→ Stated task
Recast the portion of the data below that opens with the line containing "Select the Profile" and closes with the line containing "Action: (x=317, y=6)", both included, as a Markdown table with the columns No. and Entry, numbering each row and omitting blank lines.

+++ Exercise materials

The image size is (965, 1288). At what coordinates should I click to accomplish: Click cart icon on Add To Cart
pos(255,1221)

++++++
+++ Exercise materials

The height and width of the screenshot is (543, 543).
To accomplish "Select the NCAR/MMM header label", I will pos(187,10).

++++++
+++ Exercise materials

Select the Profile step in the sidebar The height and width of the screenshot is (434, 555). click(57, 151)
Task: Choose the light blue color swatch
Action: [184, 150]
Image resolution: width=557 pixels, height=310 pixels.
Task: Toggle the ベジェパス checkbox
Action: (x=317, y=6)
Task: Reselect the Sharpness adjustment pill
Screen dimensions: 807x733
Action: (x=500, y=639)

++++++

→ Result of this exercise
| No. | Entry |
|---|---|
| 1 | Select the Profile step in the sidebar The height and width of the screenshot is (434, 555). click(57, 151) |
| 2 | Task: Choose the light blue color swatch |
| 3 | Action: [184, 150] |
| 4 | Image resolution: width=557 pixels, height=310 pixels. |
| 5 | Task: Toggle the ベジェパス checkbox |
| 6 | Action: (x=317, y=6) |